* **Set exercise**:
Reproduce the items verbatim, starting at the line containing "Task: Click the share arrow icon in header" and ending after the line containing "Screen dimensions: 500x375".

* **Records for the task**:
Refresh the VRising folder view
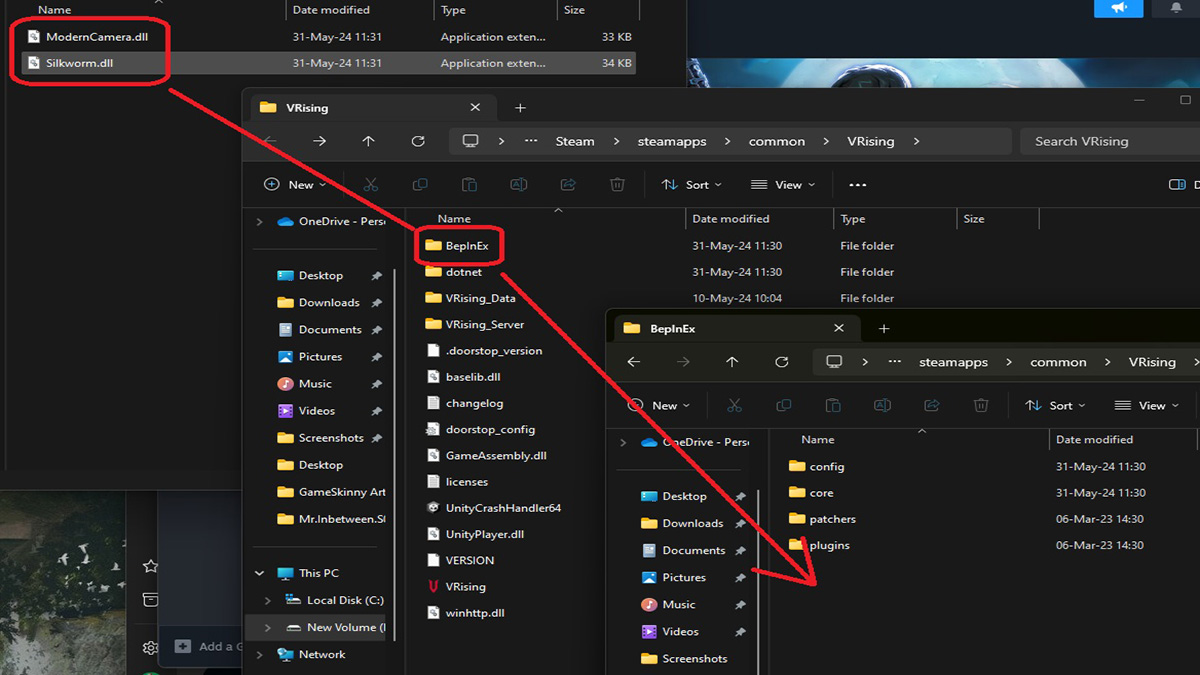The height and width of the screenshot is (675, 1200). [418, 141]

--

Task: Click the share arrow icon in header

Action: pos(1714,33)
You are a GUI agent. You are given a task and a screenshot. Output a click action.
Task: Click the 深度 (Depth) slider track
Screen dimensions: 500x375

* **The answer**:
Task: Click the share arrow icon in header

Action: pos(1714,33)
You are a GUI agent. You are given a task and a screenshot. Output a click action.
Task: Click the 深度 (Depth) slider track
Screen dimensions: 500x375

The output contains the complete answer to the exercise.